Introduction

The study of human affective behaviour requires capturing emotion expressions in diverse, naturalistic environments (in the wild) from different modalities, such as video, audio and text. Currently, there is a number of commercial and open-source tools which analyse human emotions in video, audio and text. However, none of these tools is currently capable of combining state-of-the-art, open-source, and free solutions into one single workflow. For this reason, we developed the Multimodal Emotion eXpression Capture Amsterdam (MEXCA) pipeline.

mexca is an easy-to-use, customizable Python package implementing the MEXCA pipeline. It is designed for extracting emotion expression features from faces, voices, and speech text in videos.

Note

mexca does not capture experienced emotions, such as “happy” or “sad”, but emotion expressions. Thus, it does not allow users to make direct inferences about the internal emotional states of persons shown in videos. Instead, mexca is intended to study which emotions humans express (more or less intenionally) to the outside world.

The package contains five components that can be used to build the MEXCA pipeline:

FaceExtractor: Detects faces, encodes them into an embedding space, clusters the embeddings to link reoccuring faces, and extracts facial landmarks and action units.
SpeakerIdentifier: Performs speaker diarization, that is, detects speech and speech segments, encodes speakers into an embedding space, and clusters the embeddings. Attempts to answer the question: “Who speaks when?”.
VoiceExtractor: Extracts voice features, such as pitch, associated with emotion expressions.
AudioTranscriber: Transcribes detected speech segments to text.
SentimentExtractor: Predicts sentiment scores for the transcribed text.

Note that these compents can include several of the building blocks in the pipeline as depicted above.
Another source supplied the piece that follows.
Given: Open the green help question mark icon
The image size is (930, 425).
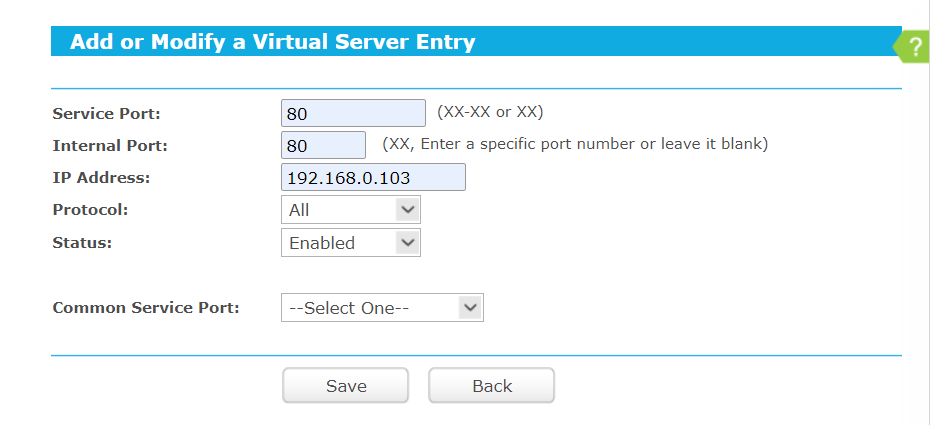Looking at the screenshot, I should (x=912, y=46).
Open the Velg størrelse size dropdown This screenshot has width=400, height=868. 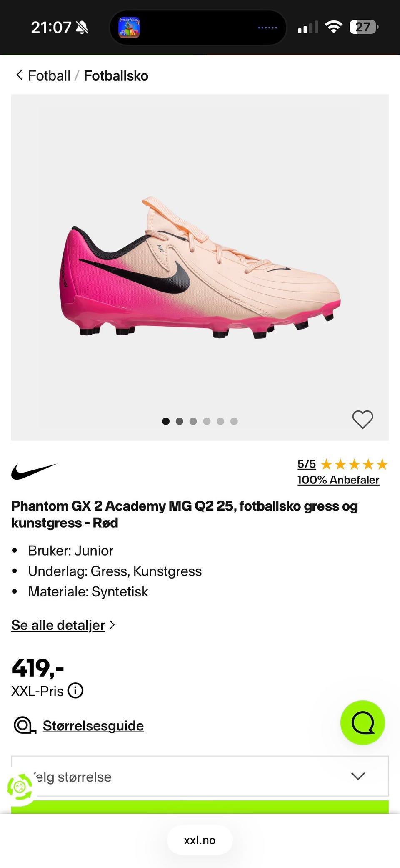[200, 776]
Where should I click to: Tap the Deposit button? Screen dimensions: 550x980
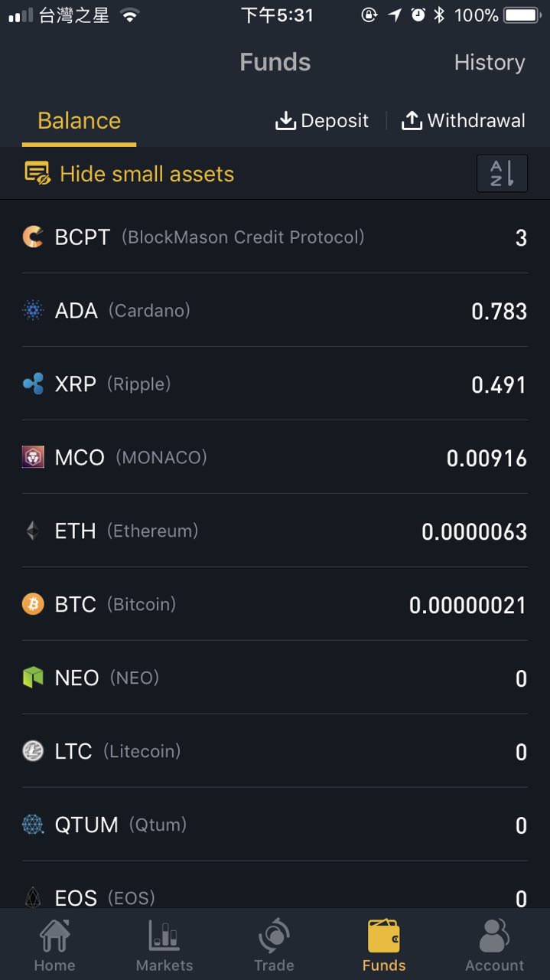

For details on the workflow and the pipeline components, see the Features section. The modularity of mexca allows users to customize their pipeline and easily add new components (e.g., to use more recent pretrained models).

Intended Use

To get started and for prototyping, we recommend using the container components in mexca (see Getting Started and Docker). For longer real-world applications, we recommend the full installation of mexca (pip install mexca[all]) and running the pipeline with GPU support to accelerate processing (see Running mexca on a GPU).

We strongly suggest to apply mexca only to videos of public persons or persons that have given explicit consent to analysis of their emotion expressions. We strongly discourage the use of mexca on private videos or for surveillance purposes. The main intended use case for mexca is (open) research.

Licensing

This software is being developed by the Netherlands eScience Center in collaboration with the Hot Politics Lab, at the University of Amsterdam. Code and data are licensed under the Apache License, version 2.0. This means that Mexca can be used, modified and redistributed for free, even for commercial purposes.